Ça faisait longtemps que je n’avais pas utilisé ce blog pour râler. Ça ne manquait pas. Mais je ne manquais pourtant pas de sujets. Alors en voilà un, d’actualité.

Le banc d'Arguin, vu des Sabloneys

Le banc d’Arguin, vu des Sabloneys

Après avoir passé une journée de samedi au mouillage aux Sablonneys, sous le vent d’une dense, d’une intense et continue pollution sonore générée par la foule des engins mécaniques — jet skis, semi rigides, vedettes plus ou moins démesurées… — s’ébattant dans le chenal de la passe sud, au départ ou à destination du banc d’Arguin. Après avoir compté des grappes de jetskis sur la plage, jusqu’à 13 en bande, et vous voyez comment ils montent sur la plage : sur l’accélération. Maintes fois dans cette même journée, mais le lendemain aussi, et le WE précédent… déploré, les mains sur les oreilles, les acrobaties de ces gros ploucs sur leurs machines, et les runs, poignée dans le coin, d’un bout à l’autre du chenal et retour. M’étonnerait qu’ils respectent la limitation de vitesse dans la bande des 300m de la côte… Et subi le voisinage de jetskis avec 3 utilisateurs ! Autant dire que la machine, elle, ne se repose jamais. Je veux dire : n’arrête pas de tourner, fumer, mais surtout produire ce bruit horripilant. Pouah !
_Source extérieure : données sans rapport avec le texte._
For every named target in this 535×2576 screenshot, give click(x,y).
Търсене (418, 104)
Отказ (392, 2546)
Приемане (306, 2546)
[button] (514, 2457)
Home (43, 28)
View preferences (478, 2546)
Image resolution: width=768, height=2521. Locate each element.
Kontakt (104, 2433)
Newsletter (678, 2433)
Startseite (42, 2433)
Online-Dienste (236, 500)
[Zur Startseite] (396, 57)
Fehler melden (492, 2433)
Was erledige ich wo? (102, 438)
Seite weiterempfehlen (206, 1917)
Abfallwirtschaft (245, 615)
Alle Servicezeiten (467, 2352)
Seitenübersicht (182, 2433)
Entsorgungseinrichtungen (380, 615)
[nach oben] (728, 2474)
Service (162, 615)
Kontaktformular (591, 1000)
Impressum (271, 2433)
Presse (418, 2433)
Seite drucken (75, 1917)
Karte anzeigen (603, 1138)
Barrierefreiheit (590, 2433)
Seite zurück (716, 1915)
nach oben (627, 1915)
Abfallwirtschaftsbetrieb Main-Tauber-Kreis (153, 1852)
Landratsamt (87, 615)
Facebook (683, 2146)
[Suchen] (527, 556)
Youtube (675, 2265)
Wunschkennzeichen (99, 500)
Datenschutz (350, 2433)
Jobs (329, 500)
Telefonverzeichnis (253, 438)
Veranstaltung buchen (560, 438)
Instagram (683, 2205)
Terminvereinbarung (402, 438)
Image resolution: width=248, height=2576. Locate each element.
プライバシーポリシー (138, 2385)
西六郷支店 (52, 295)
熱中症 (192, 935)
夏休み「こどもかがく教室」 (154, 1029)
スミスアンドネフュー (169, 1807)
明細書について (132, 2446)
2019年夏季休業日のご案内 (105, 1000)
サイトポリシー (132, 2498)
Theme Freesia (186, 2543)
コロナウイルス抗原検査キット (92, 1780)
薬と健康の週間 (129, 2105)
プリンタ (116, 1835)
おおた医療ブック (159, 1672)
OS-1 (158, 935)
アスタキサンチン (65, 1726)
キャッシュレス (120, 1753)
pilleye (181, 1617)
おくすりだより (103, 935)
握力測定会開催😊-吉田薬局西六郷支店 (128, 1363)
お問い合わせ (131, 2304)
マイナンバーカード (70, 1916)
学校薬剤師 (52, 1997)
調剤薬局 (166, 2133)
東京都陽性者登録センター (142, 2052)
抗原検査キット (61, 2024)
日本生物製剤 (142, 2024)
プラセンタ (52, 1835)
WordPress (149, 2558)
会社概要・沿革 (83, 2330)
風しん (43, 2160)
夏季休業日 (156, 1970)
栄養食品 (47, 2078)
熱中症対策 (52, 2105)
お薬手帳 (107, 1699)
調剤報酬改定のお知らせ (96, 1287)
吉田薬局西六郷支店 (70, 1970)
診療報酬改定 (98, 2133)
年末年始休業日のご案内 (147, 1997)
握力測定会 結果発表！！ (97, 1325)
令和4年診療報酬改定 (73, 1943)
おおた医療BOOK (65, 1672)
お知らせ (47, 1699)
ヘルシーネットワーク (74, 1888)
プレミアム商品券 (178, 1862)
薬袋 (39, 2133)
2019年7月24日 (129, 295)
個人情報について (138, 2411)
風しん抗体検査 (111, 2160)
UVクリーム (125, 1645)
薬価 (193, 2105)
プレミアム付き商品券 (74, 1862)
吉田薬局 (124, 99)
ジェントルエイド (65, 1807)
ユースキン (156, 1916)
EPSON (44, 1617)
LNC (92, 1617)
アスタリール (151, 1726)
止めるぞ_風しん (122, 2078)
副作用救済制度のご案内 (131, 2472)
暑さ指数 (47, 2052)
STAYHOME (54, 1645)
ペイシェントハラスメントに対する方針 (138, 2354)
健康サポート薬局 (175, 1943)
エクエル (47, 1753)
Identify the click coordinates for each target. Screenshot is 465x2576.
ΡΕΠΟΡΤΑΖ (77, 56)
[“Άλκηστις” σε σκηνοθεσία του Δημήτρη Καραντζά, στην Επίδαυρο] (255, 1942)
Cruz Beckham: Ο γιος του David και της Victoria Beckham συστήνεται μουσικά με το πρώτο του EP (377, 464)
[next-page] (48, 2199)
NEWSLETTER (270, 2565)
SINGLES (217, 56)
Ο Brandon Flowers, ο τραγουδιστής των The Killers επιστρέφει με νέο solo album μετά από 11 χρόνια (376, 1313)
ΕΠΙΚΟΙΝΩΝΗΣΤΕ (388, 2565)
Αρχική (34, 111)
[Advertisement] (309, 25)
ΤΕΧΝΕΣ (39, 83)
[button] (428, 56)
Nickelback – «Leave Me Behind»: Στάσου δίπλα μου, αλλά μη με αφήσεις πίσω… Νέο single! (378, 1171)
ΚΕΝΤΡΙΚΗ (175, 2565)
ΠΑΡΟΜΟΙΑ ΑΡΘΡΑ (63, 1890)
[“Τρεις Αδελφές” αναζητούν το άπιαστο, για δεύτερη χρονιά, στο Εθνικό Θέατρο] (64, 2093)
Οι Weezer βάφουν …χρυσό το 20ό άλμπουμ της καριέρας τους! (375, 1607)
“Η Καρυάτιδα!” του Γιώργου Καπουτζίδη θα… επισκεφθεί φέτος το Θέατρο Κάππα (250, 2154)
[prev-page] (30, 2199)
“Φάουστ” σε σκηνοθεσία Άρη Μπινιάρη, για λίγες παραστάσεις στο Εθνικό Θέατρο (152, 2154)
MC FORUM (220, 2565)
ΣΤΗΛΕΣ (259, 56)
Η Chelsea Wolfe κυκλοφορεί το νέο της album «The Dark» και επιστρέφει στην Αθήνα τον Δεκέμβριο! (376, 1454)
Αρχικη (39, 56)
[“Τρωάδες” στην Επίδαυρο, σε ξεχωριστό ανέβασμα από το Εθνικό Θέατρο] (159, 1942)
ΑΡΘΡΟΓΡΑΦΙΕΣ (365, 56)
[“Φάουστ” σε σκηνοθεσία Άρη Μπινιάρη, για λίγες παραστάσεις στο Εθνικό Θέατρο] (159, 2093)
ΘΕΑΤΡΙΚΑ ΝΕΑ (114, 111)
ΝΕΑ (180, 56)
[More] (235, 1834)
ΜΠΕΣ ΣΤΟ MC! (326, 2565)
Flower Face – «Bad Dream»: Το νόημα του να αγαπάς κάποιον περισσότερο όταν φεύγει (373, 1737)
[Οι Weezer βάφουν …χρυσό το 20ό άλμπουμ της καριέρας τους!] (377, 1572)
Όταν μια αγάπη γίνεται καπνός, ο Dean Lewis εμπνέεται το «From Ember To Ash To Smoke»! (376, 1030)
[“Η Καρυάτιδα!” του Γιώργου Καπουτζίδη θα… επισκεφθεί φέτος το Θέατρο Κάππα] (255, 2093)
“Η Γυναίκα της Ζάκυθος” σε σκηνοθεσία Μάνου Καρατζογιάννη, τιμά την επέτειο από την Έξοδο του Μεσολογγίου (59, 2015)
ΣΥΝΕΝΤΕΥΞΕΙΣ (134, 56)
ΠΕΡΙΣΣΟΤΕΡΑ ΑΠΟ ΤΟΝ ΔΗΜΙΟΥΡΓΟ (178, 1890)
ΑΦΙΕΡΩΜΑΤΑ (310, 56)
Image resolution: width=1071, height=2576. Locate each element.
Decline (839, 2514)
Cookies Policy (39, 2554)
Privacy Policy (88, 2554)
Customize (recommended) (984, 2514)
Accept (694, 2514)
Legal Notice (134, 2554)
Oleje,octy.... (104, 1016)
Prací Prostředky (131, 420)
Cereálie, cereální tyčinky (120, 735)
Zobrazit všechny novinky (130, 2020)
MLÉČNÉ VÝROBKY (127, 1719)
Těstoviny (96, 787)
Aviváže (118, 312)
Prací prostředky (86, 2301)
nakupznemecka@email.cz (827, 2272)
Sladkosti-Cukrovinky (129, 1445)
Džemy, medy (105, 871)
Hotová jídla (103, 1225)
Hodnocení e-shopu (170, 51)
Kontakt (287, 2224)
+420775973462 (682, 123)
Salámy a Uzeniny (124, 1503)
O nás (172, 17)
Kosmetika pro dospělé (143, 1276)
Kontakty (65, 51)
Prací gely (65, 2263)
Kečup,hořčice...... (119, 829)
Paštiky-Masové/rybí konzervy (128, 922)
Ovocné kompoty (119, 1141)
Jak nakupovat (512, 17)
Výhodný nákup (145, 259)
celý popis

Après une telle marée, donc, qui n’a rien d’exceptionnelle, sauf que je me suis laissé surprendre en choisissant un mouillage sous le vent, sans anticiper cette nuisance totale, je reçois d’un informateur le texte d’un arrêté préfectoral en date du 29 mars 2011, « portant renouvellement de la Zone de protection intégrale de la réserve naturelle du Banc d’Arguin » (pour la capitalisation des mots zone et banc, ne cherchez pas, c’est préfectoral).

Qu’est-ce que la RNN du banc d’Arguin ? La DIREN nous informe que:

La Réserve Naturelle Nationale du Banc d’Arguin, d’une superficie d’environ 2200 Ha, a été créée le 4 Août 1972 sur la commune de La Teste dans le département de la Gironde. Sa gestion a été confiée par le Préfet à l’association SEPANSO.

Le site web de la SEPANSO en dit plus long. Allez le lire, mais j’y reviendrai.

Alors cet Arrêté (moi aussi je peux mettre des majuscules), de mars 2011, est assorti d’une cartographie en annexe (écrite « une carte » c’aurait été moins officiel)

La voilà, cette carte :

Périmètre 2011 de la réserve naturelle d'Arguin

Périmètre 2011 de la réserve naturelle d’Arguin

Deux remarques, de celles qui me font réagir, justement :

Périmètre 1986 de la réserve naturelle d'Arguin

Périmètre 1986 de la réserve naturelle d’Arguin

1° le périmètre de la réserve naturelle, il est gigantesque.

Abusivement gigantesque (j’en profite pour donner mon avis : je suis sur mon blog, finalement).

Non seulement il détermine un territoire quasiment totalement maritime, recouvert soit en permanence — chenaux — soit à toutes les marées et on se demande dans ces conditions en quoi ce territoire submergé participe au nichage des oiseaux, fussent-ils oiseaux de mer. Mais bon, chuis pas ornithologue, moué, un pôv’ plaisancier, hein. Mais en plus, c’est ça, l’impérialisme, il s’est développé « tout seul », ou plus certainement, pour citer l’arrêté préfectoral, « vu la demande de la SEPANSO ». En effet, comparons avec le même plan, annexé à l’arrêté ministériel de 1986, ci-contre. Vous ne trouvez pas qu’il y avait plus de place libre entre la pointe du Ferret et la frontière nord de la RNN ? Alors, quand cette extension de périmètre s’est-elle produite ? Quelle est sa justification ? Quelles sont les évaluations menées pour confirmer sa nécessité et ses résultats ?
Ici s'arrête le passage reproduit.